The Secret Lives Of Dorks
With nerds approaching the archaic and geeks largely played out, apparently it’s time for the dorks to have their day. Same basic idea, though: Desperately uncool kids who prefer comic books to sports struggle to make their way in a world that favors the emptily beautiful. (Never mind that the actors cast as dorks are still more physically attractive than 90 percent of the population.) Since there aren’t enough bona fide dorks out there to ensure profitability, movies like this paradoxically have to appeal to the very kids they’re ostensibly insulting, which explains why The Secret Lives Of Dorks is replete with deadly fart jokes, projectile-vomit jokes, accidental-boob-grab jokes, and various other sources of alleged humor that real-life outcasts wouldn’t voluntarily go anywhere near. In fact, it’s arguable that the jocks and cheerleaders are this movie’s true heroes, without whom those pathetic dorks would never be able to find one another.

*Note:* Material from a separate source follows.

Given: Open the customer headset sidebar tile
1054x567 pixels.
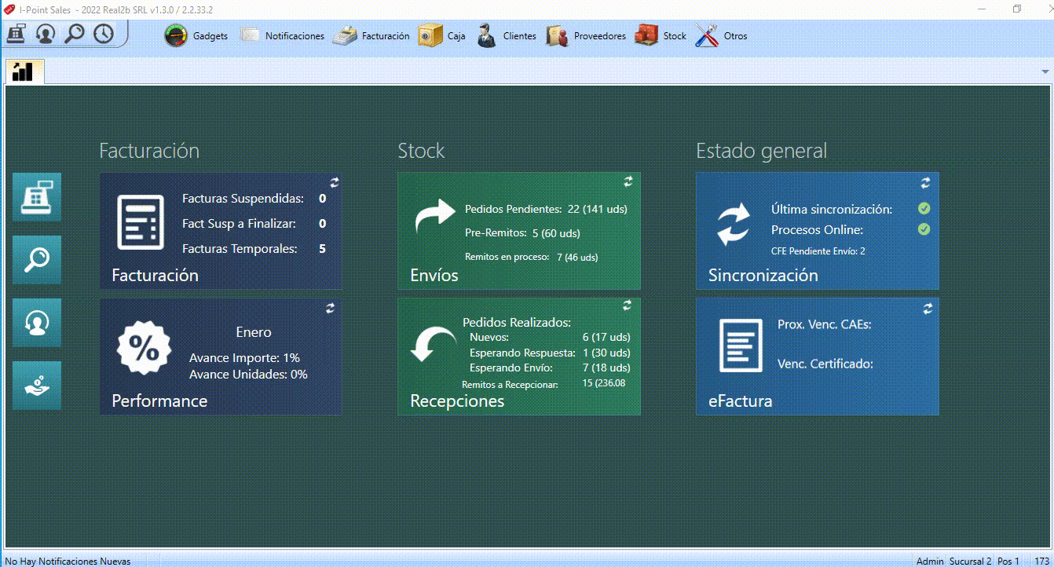Looking at the screenshot, I should click(37, 323).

Certainly, the school’s most popular girl (Riley Voelkel) is kinder to its biggest loser (Gaelan Connell) than either Hollywood tradition or cruel reality would dictate. Weary of Connell’s drooling attention, Voelkel decides that the best way to get him off her back is to set him up with one of his own kind—namely, the school’s unibrowed, husky-voiced goth girl (Vanessa Marano, best known as Luke’s dorky daughter April on the last two seasons of Gilmore Girls and the less-dorky Bay on Switched At Birth). Since Marano is already smitten with Connell, this shouldn’t be terribly hard, but blatant compatibility turns out to be no match for a long-standing crush on the hottest girl in town, especially now that she’s paying him so much attention. What’s more, Voelkel’s jock boyfriend (Beau Mirchoff) appears to be interested in somebody else, and his absence improbably makes her look at Connell’s pimply, sweaty face in a different light—so much so that she actually kisses it.

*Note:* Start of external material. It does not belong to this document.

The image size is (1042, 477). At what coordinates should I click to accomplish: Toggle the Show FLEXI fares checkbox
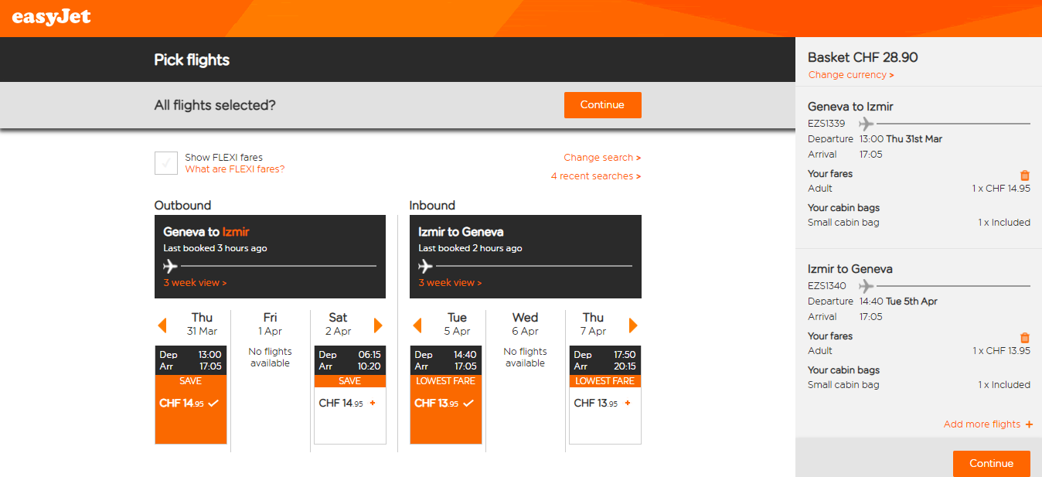click(x=166, y=163)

In more competent hands, The Secret Lives Of Dorks could have been a decent little teen movie—it even has one genuinely inspired idea, in which Voelkel and Marano attend the school’s Halloween party dressed as each other. Apart from Marano, however, who modulates her natural perkiness into a guttural trough of dry sarcasm, the cast is blandly unmemorable, with Connell in particular doing precious little with a part that required the charming desperation of a young John Cusack. Worse, nobody involved seems to trust the material, so each potentially witty or endearing moment gets drowned in a sea of lazy scatology (possible nadir: Marano appears to have pooped her pants) and quirky digressions. One of the few really good jokes, emerging from a parallel romance between one of Connell’s teachers (Jennifer Tilly) and his Chicago Bears-obsessed dad (James Belushi), involves a Mike Ditka instructional video called Ditka On Dating A Man Obsessed With Ditka. Even there, though, The Secret Lives Of Dorks can’t leave well enough alone—the last scene of the movie has someone projectile-vomit right into Ditka’s face. And the audience’s.